Start of Text

GotW #90: Factories

NOTE: Last year, I posted three new GotWs numbered #103-105. I decided leaving a gap in the numbers wasn’t best after all, so I am renumbering them to #89-91 to continue the sequence. Here is the updated version of what was GotW #104.

 

What should factory functions return, and why?

 

Problem

While spelunking through the code of a new project you recently joined, you find the following factory function declaration:

widget* load_widget( widget::id desired );

JG Question

1. What’s wrong with this return type?

Guru Questions

2. Assuming that widget is a polymorphic type, what is the recommended return type? Explain your answer, including any tradeoffs.

3. You’d like to actually change the return type to match the recommendation in #2, but at first you worry about breaking source compatibility with existing calling code; recompiling existing callers is fine, but having to go change them all is not. Then you have an “aha!” moment, realizing that this is a fairly new project and all of your calling code is written using modern C++ idioms, and you go ahead and change the return type without fear, knowing it will require few or no code changes to callers. What makes you so confident?

4. If widget is not a polymorphic type, what is the recommended return type? Explain.

16 thoughts on “GotW #90: Factories

  1. 1. The problem is it’s a raw pointer. The pointer is, presumably, dynamically allocated and it is not clear who is responsible for its deletion.

    2. Because it’s a widget I would say std::shared_ptr is the best. This way we could pass it to other classes, functions, which we couldn’t do with std::unique_ptr. If we weren’t meant to pass it around std::unique_ptr would be preferable.

End of Text

### Exercises to complete
- a) In the factories article, what number did this GotW have before it was renumbered?
- b) Carry the factories article forward from its last sentence.

Start of Material shown

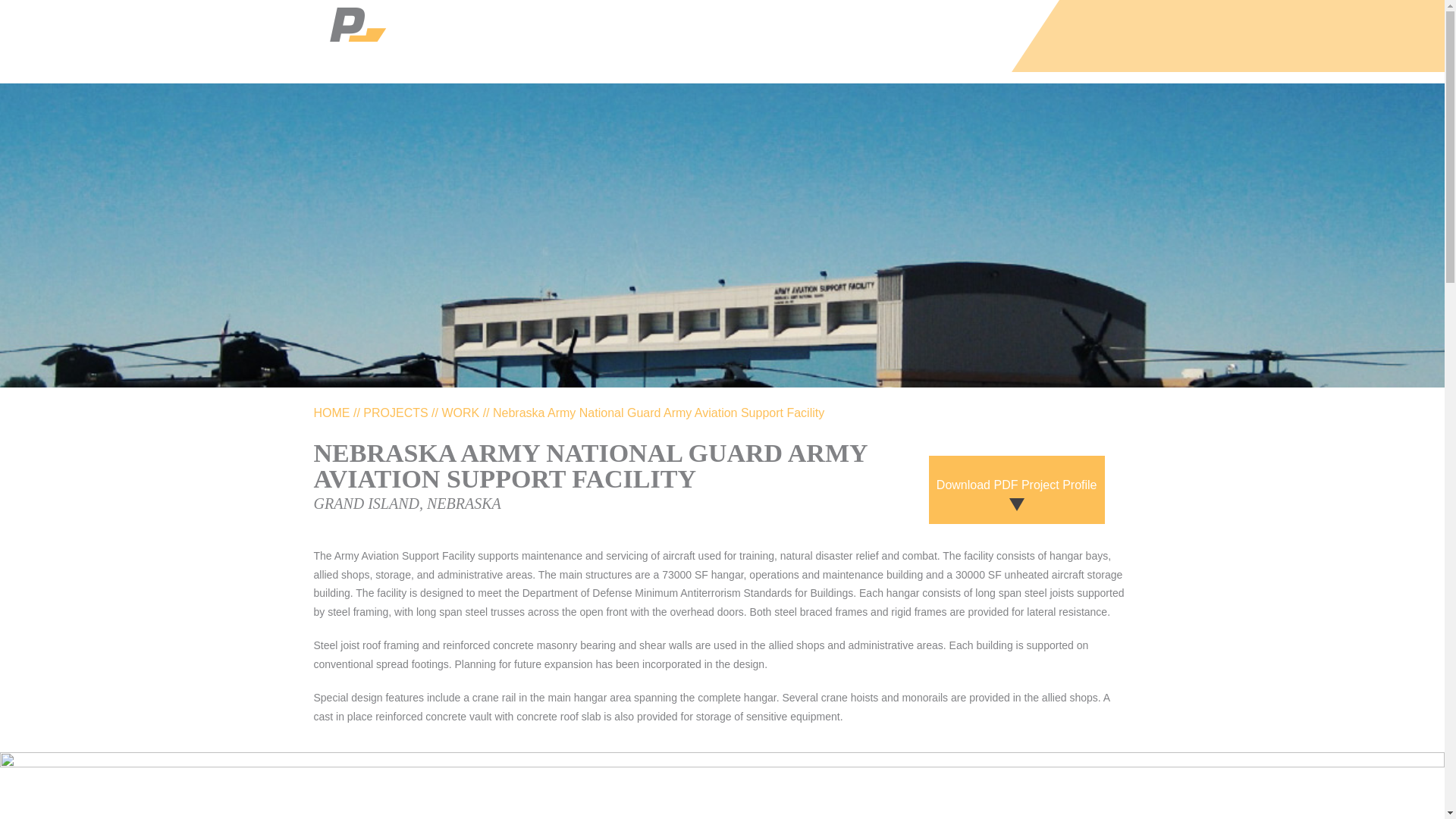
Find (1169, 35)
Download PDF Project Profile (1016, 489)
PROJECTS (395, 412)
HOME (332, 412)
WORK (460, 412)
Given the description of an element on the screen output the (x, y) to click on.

End of Material shown

### Answers
- a) GotW #104

- b)
    3. Because the callers are all using

    auto w = load_widget(some_ID)

    And because std::unique_ptr and std::shared_ptr both are written to be used like a pointer would it wouldn’t make a difference anywhere (except we couldn’t use delete on them!).

    4. Probably the recommended type would be a straight up object, and we could move it out of the function. We could make the load_widget be a template function over the type of widget we wish to create:

    template <typename WidgetType>
    WidgetType load_widget()

    Because the type is not polymorphic there is no reason to bind it to a pointer to a base object.

  2. Even though I brought it up earlier, why is using auto the preferred style in this situation? I prefer to stick with auto only when dealing with nested dependent typenames (in which cases writing out the type probably doesn’t add any clarity, if it’s even possible to do) and lambdas.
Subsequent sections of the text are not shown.